Work order:
Repeat the records. Keep every word and mark exactly as it is.

(Collected data)
######
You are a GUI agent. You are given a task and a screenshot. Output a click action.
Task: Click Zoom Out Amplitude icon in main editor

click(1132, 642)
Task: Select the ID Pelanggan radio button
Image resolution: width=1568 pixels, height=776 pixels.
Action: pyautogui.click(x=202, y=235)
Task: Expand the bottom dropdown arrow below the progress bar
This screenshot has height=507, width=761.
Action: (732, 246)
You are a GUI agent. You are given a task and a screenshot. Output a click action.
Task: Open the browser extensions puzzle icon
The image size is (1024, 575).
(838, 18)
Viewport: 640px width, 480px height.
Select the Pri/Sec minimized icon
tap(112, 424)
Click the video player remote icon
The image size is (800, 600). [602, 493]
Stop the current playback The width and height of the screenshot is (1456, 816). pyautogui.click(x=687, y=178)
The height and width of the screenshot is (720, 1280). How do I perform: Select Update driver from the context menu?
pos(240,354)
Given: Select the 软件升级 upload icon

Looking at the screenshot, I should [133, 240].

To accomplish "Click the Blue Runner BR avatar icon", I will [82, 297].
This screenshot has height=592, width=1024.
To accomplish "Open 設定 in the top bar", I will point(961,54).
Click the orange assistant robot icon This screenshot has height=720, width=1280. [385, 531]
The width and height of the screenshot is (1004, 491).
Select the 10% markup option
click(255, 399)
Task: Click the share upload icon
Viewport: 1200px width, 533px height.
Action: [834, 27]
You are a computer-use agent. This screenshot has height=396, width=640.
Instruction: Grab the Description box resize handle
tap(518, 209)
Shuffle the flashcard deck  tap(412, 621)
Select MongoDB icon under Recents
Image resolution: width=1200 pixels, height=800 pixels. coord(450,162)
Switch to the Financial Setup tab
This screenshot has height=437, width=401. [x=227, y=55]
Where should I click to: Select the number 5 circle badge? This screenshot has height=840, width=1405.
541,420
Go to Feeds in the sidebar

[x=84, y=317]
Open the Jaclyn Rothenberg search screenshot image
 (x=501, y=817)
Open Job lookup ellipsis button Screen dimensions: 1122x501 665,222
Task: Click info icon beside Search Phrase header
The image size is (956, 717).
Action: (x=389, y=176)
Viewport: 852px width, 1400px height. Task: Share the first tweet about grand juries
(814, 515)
######
Your solution:
You are a GUI agent. You are given a task and a screenshot. Output a click action.
Task: Click Zoom Out Amplitude icon in main editor

click(1132, 642)
Task: Select the ID Pelanggan radio button
Image resolution: width=1568 pixels, height=776 pixels.
Action: pyautogui.click(x=202, y=235)
Task: Expand the bottom dropdown arrow below the progress bar
This screenshot has height=507, width=761.
Action: (732, 246)
You are a GUI agent. You are given a task and a screenshot. Output a click action.
Task: Open the browser extensions puzzle icon
The image size is (1024, 575).
(838, 18)
Viewport: 640px width, 480px height.
Select the Pri/Sec minimized icon
tap(112, 424)
Click the video player remote icon
The image size is (800, 600). [602, 493]
Stop the current playback The width and height of the screenshot is (1456, 816). pyautogui.click(x=687, y=178)
The height and width of the screenshot is (720, 1280). How do I perform: Select Update driver from the context menu?
pos(240,354)
Given: Select the 软件升级 upload icon

Looking at the screenshot, I should [133, 240].

To accomplish "Click the Blue Runner BR avatar icon", I will [82, 297].
This screenshot has height=592, width=1024.
To accomplish "Open 設定 in the top bar", I will point(961,54).
Click the orange assistant robot icon This screenshot has height=720, width=1280. [385, 531]
The width and height of the screenshot is (1004, 491).
Select the 10% markup option
click(255, 399)
Task: Click the share upload icon
Viewport: 1200px width, 533px height.
Action: [834, 27]
You are a computer-use agent. This screenshot has height=396, width=640.
Instruction: Grab the Description box resize handle
tap(518, 209)
Shuffle the flashcard deck  tap(412, 621)
Select MongoDB icon under Recents
Image resolution: width=1200 pixels, height=800 pixels. coord(450,162)
Switch to the Financial Setup tab
This screenshot has height=437, width=401. [x=227, y=55]
Where should I click to: Select the number 5 circle badge? This screenshot has height=840, width=1405.
541,420
Go to Feeds in the sidebar

[x=84, y=317]
Open the Jaclyn Rothenberg search screenshot image
 (x=501, y=817)
Open Job lookup ellipsis button Screen dimensions: 1122x501 665,222
Task: Click info icon beside Search Phrase header
The image size is (956, 717).
Action: (x=389, y=176)
Viewport: 852px width, 1400px height. Task: Share the first tweet about grand juries
(814, 515)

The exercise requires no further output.